Isaac Kasamani/AFP/Getty Images

Ebola virus kills dozens in Guinea

Deadly hemorrhagic fever claims lives in Guinea and has possibly spread to Sierra Leone

Guinea has received confirmation that a mysterious disease that has killed 59 people in the West African country, and may have spread to neighboring Sierra Leone, is the hemorrhagic fever Ebola, the government said Saturday.

Cases of the disease — among the most virulent pathogens known to infect humans, with a fatality rate of up to 90 percent — have been recorded in three southeastern towns and in the capital Conakry since Feb. 9. It has never before been recorded in Guinea.

"It is indeed Ebola fever. A laboratory in Lyon (France) confirmed the information," Damantang Albert Camara, a government spokesman, told Reuters. He updated the death toll, which had previously stood at 34.

World Health Organization officials said that cases showing similar symptoms, including fever, diarrhea, vomiting and bleeding, had also been reported in an area of Sierra Leone near the border with Guinea.

A Sierra Leone health official said Saturday that authorities there were running tests to determine if the cases were part of the epidemic in Guinea.

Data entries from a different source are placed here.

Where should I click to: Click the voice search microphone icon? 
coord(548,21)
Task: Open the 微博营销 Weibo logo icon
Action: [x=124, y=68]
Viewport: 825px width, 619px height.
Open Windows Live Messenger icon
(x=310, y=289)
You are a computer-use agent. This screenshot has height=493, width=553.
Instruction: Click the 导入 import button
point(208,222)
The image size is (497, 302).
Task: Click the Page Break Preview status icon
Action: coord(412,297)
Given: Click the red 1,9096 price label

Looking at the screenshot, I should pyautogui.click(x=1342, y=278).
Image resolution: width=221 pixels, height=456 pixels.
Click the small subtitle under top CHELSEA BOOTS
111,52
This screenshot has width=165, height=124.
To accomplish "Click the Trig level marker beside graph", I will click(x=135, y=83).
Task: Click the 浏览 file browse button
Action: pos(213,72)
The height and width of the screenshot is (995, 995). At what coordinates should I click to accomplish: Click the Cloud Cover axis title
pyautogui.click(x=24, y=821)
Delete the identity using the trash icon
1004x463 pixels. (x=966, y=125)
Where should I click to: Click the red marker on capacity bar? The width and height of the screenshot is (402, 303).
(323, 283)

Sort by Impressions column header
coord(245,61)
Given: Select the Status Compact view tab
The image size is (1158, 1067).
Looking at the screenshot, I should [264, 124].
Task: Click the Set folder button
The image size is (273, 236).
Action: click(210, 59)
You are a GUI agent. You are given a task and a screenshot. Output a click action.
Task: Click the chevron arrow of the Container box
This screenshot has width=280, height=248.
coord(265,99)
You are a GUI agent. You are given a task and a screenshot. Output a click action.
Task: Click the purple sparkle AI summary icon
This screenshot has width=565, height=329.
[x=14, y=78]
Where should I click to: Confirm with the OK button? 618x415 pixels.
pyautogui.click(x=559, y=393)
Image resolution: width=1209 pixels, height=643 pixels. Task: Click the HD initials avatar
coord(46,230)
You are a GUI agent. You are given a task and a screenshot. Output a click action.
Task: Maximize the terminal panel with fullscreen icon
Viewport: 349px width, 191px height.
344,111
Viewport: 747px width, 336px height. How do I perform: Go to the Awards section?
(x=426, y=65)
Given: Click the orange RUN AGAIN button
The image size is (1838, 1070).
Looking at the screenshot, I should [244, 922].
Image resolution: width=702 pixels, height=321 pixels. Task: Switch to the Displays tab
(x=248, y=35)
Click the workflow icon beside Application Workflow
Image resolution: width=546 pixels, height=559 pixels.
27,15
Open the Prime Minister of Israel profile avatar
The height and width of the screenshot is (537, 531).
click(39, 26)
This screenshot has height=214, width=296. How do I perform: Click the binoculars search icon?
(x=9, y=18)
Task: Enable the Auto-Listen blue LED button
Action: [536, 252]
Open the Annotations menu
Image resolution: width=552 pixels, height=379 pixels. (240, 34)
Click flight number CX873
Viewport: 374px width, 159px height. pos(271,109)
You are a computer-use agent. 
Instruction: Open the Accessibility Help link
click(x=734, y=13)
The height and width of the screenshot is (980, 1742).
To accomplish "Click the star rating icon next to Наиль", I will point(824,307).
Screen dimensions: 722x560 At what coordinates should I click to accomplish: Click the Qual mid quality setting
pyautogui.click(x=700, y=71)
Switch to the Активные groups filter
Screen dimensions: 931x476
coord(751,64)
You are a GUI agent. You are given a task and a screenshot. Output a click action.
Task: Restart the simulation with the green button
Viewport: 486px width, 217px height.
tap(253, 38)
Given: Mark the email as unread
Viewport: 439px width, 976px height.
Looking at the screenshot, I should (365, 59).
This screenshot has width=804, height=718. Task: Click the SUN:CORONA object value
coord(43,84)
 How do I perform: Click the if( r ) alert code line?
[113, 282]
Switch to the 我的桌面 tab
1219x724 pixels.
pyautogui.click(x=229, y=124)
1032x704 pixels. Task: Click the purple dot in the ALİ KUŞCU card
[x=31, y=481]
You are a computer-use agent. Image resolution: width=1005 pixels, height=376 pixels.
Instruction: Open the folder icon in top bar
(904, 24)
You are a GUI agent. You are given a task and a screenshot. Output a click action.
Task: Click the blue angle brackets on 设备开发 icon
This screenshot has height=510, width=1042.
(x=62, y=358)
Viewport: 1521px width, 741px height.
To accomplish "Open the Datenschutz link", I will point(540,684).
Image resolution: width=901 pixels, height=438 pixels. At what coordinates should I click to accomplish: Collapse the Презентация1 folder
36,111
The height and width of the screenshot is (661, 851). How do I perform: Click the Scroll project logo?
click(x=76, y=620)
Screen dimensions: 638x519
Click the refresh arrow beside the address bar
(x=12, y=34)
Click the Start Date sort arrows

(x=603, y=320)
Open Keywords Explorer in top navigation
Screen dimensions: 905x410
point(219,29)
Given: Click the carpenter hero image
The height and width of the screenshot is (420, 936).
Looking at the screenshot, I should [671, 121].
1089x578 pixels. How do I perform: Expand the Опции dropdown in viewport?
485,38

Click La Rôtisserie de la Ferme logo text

Sakoba Keita, the doctor in charge of the prevention of epidemics in Guinea's Health Ministry Wednesday said he first thought it was Lassa fever or another form of cholera "but this disease seems to strike like lightning." He said that most of the victims had been in contact with the deceased or had handled the bodies, but that those infected had been isolated.

More than half of the mineral-rich nation's 11.4 million people live on less than $1 a day and many lack access to basic medical facilities and qualified medical staff.

The highly contagious disease, which is transmitted between humans through contact with organs, blood, secretions or other bodily fluids, is most commonly found in the Democratic Republic of Congo, Uganda and South Sudan.